To read CA/Browser Forum guidelines, go here.
For more information on which IPv4 addresses are reserved, go here. Some addresses are mentioned only in the footnotes. We do not support any certificates using IPv6.
If you are too lazy like me to read through the entire Baseline Requirements document, here are the manuals to modify Exchange Server 2007 / 2010
Exchange 2007
- Start the Exchange Management Shell.
- Modify the Autodiscover URL in the Service Connection Point. The Service Connection Point is stored in the Active Directory directory service. To modify this URL, type the following command and then press ENTER:
Set-ClientAccessServer -Identity CAS_Server_Name -AutodiscoverServiceInternalUri https://mail.contoso.com/autodiscover/autodiscover.xml
- Modify the InternalUrl attribute of the EWS. To do this, type the following command, and then press ENTER:
Set-WebServicesVirtualDirectory -Identity "CAS_Server_Name\EWS (Default Web Site)" -InternalUrl https://mail.contoso.com/ews/exchange.asmx
- Modify the InternalUrl attribute for Web-based Offline Address Book distribution. To do this, type the following command, and then press ENTER:
Set-OABVirtualDirectory -Identity "CAS_Server_name\oab (Default Web Site)" -InternalUrl https://mail.contoso.com/oab
- Modify the InternalUrl attribute of the UM Web service. To do this, type the following command, and then press ENTER:
Set-UMVirtualDirectory -Identity "CAS_Server_Nameunifiedmessaging (Default Web Site)" -InternalUrl https://mail.contoso.com/unifiedmessaging/service.asmx
Note This command is required only in an Exchange 2007 environment. This command no longer exists in an Exchange 2010 environment. Instead, the WebServices URL is used for this purpose.
- Open IIS Manager.
- Expand the local computer, and then expand Application Pools.

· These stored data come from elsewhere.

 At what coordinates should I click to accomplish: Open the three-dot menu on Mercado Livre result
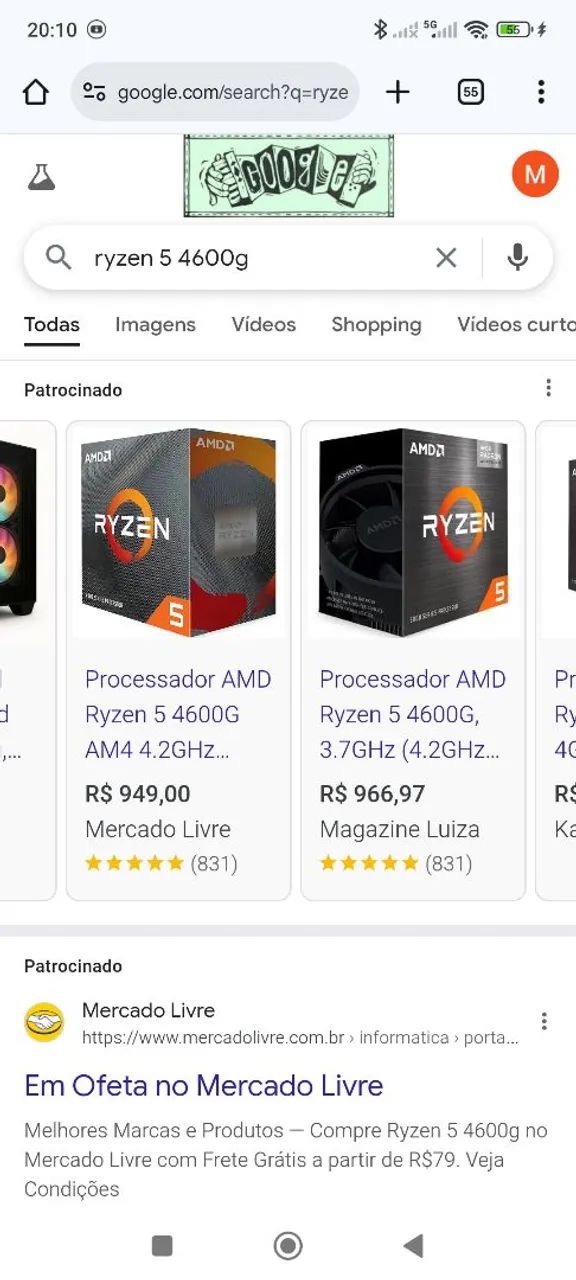tap(545, 1021)
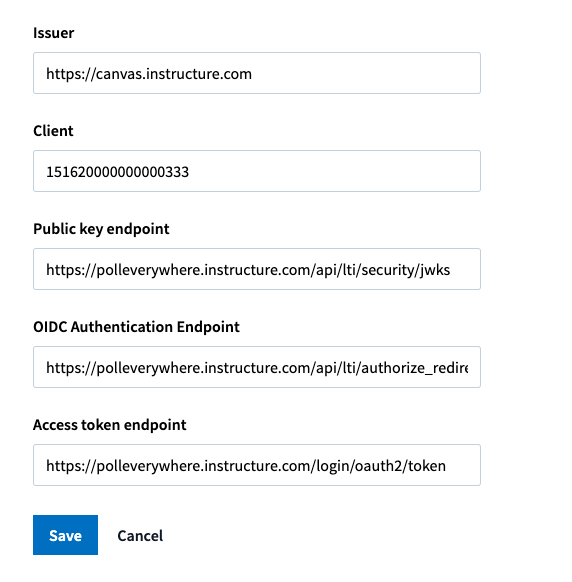
Task: Click the Issuer label
Action: (53, 33)
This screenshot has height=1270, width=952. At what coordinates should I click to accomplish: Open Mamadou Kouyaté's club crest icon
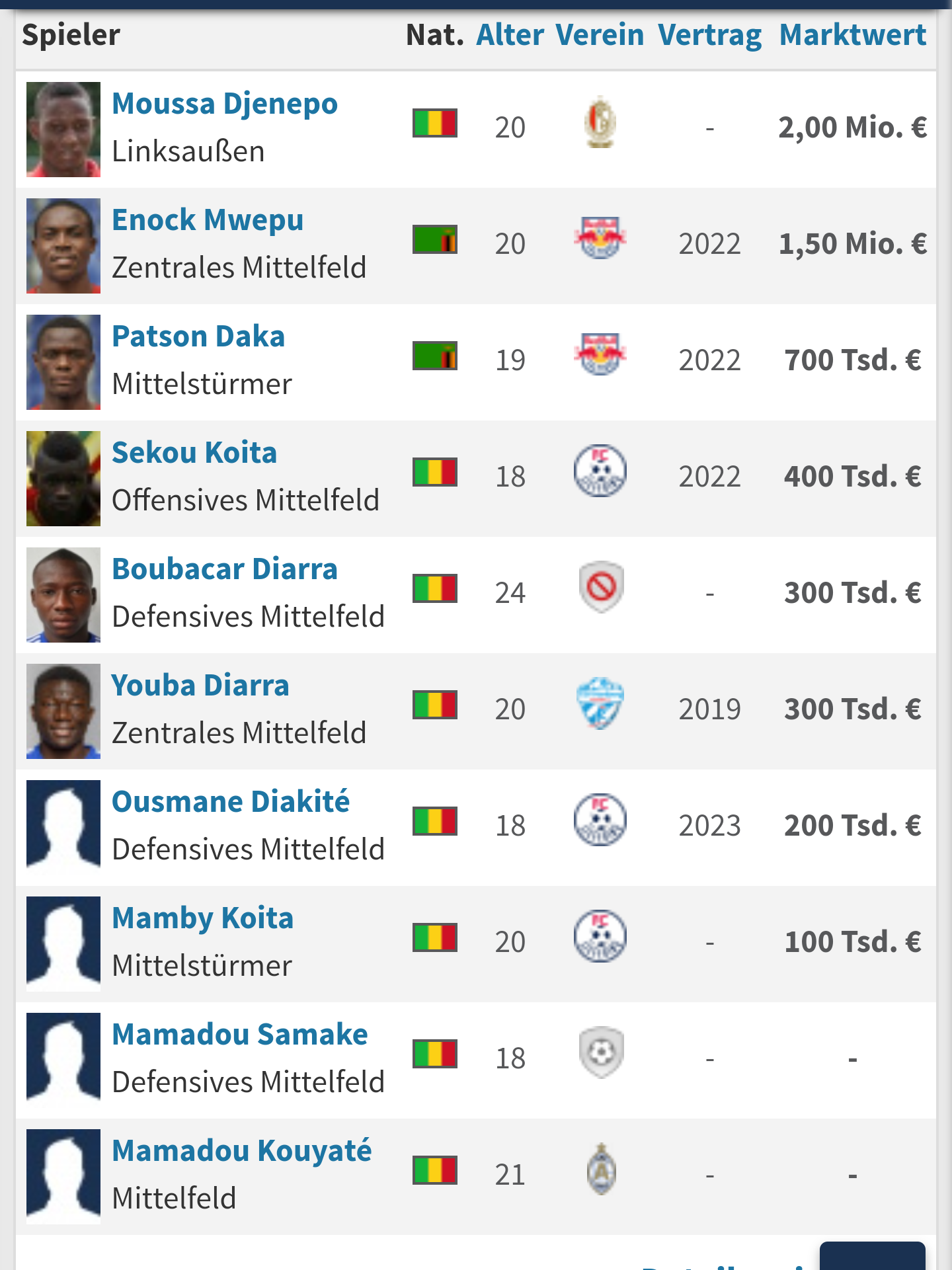click(x=602, y=1169)
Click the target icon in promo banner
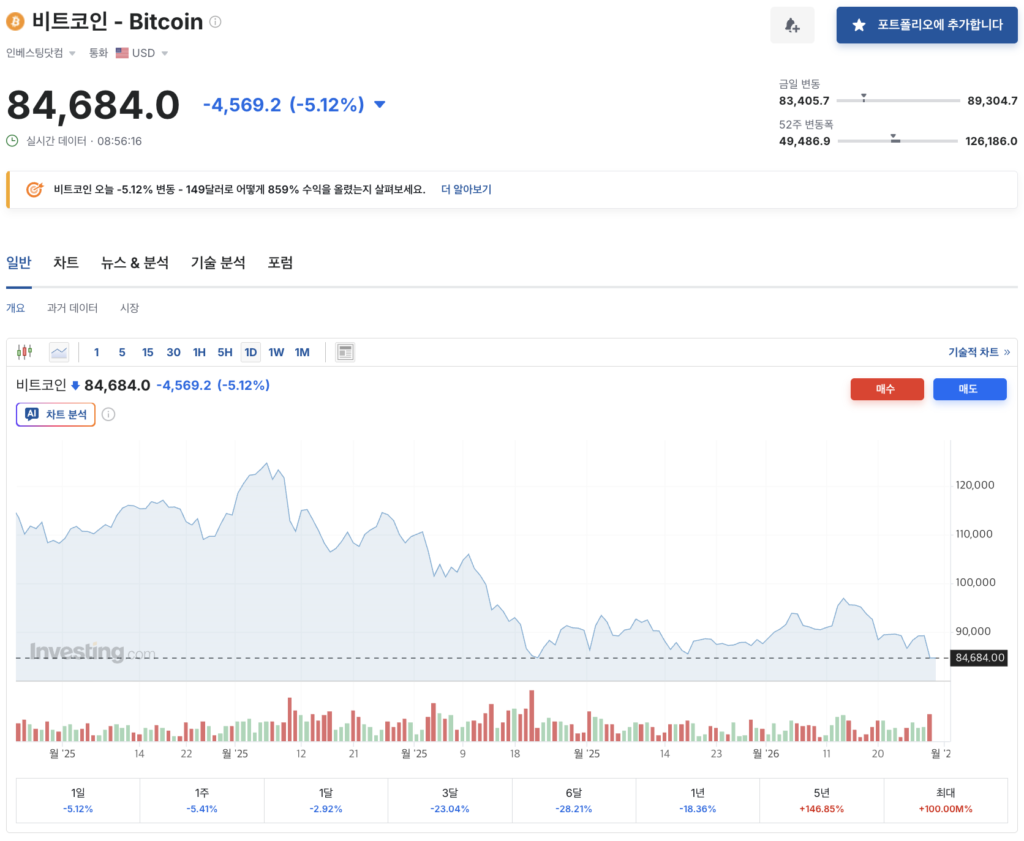 [34, 189]
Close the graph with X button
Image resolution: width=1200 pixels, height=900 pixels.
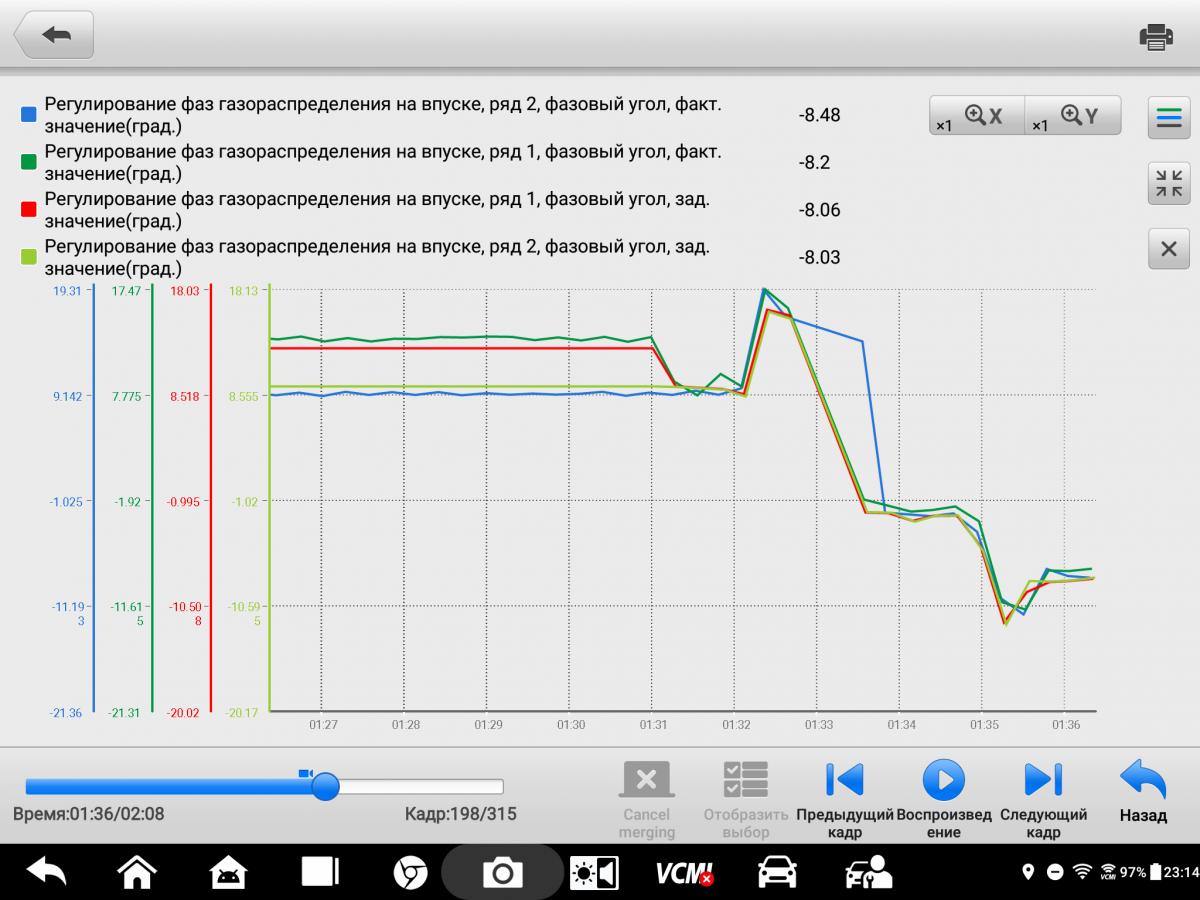(x=1168, y=249)
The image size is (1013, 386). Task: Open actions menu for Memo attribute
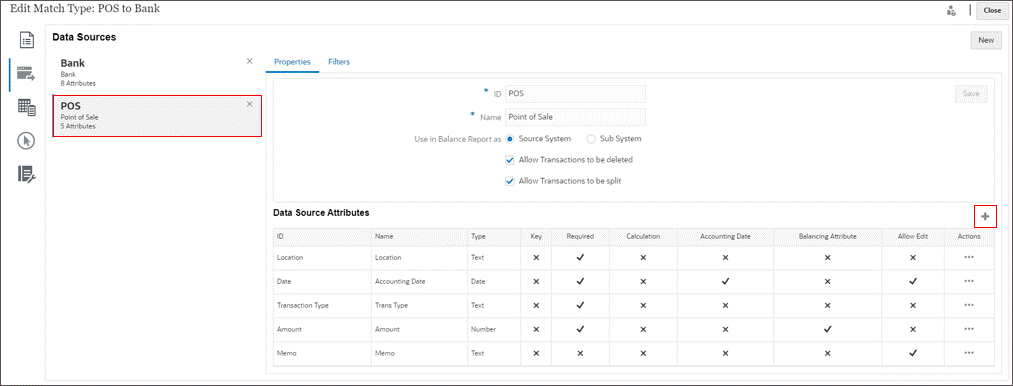click(968, 353)
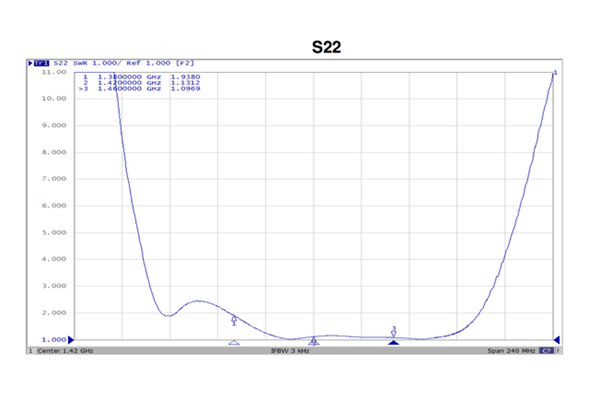Image resolution: width=601 pixels, height=401 pixels.
Task: Click the left reference level arrow
Action: tap(71, 340)
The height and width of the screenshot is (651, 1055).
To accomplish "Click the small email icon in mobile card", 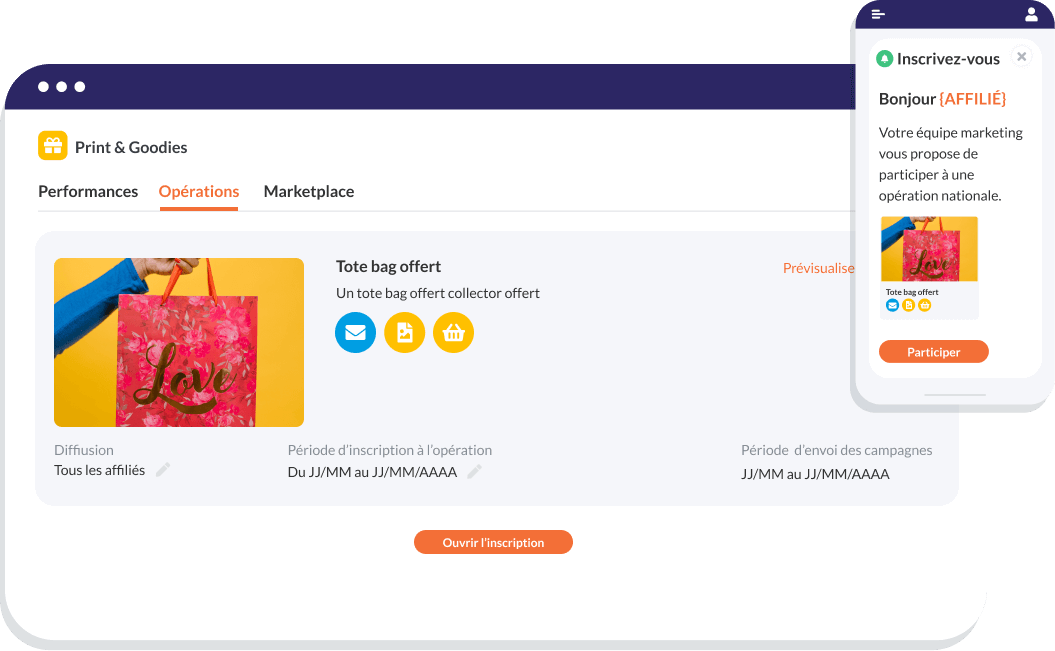I will pyautogui.click(x=892, y=305).
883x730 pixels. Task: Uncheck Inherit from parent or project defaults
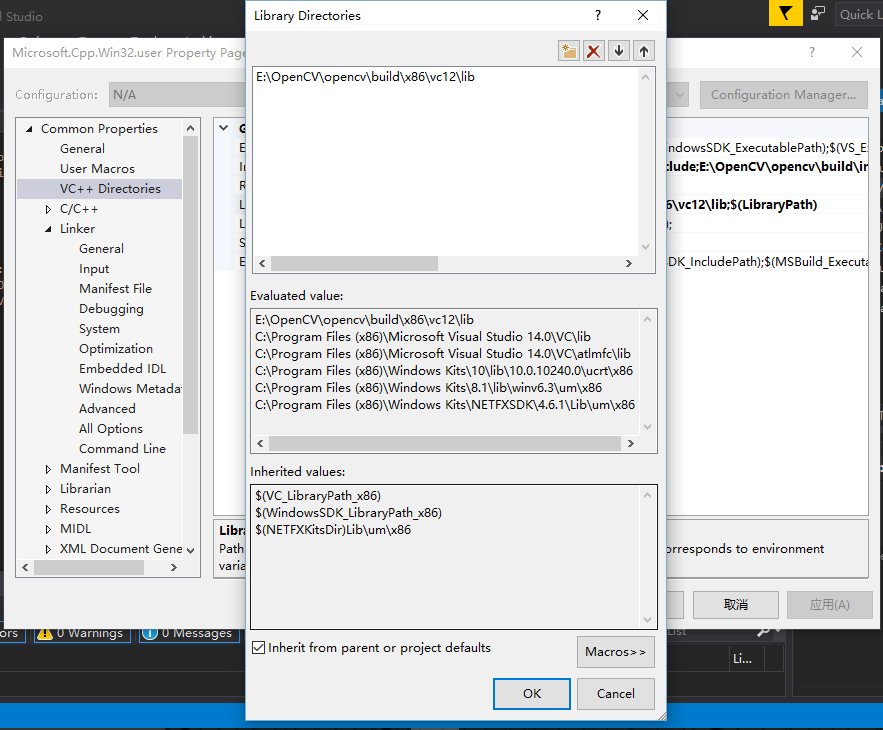(259, 648)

- Right-click MSExchangeAutodiscoverAppPool, and then click Recycle.
Exchange 2010
- Start the Exchange Management Shell.
- Modify the Autodiscover URL in the Service Connection Point. The Service Connection Point is stored in the Active Directory directory service. To modify this URL, type the following command and then press ENTER:
Set-ClientAccessServer -Identity CAS_Server_Name -AutodiscoverServiceInternalUri https://mail.contoso.com/autodiscover/autodiscover.xml
- Modify the InternalUrl attribute of the EWS. To do this, type the following command, and then press ENTER:
Set-WebServicesVirtualDirectory -Identity "CAS_Server_Name\EWS (Default Web Site)" -InternalUrl https://mail.contoso.com/ews/exchange.asmx
- Modify the InternalUrl attribute for Web-based Offline Address Book distribution. To do this, type the following command, and then press ENTER:
Set-OABVirtualDirectory -Identity "CAS_Server_name\oab (Default Web Site)" -InternalUrl https://mail.contoso.com/oab
- Open IIS Manager.
- Expand the local computer, and then expand Application Pools.
- Right-click MSExchangeAutodiscoverAppPool, and then click Recycle.
Click here to see the documentation of Microsoft.
October 8, 2013 9:01 am @ 09:01
Hi Travis,
Thanks for putting this up. I’m pretty sure i know the answer to this question, but just to be completely sure: when going through the keying process for the SSL cert from someone like Godaddy for example, i’m basically just clearing the auto-generated Alt names which come up that have private network/domain info; correct? Thanks again!
April 21, 2016 2:16 pm @ 14:16
Sorry for the reply 3 years too late! I’m sure you have already found the answer by now but you would be purchasing a new certificate, not renewing it.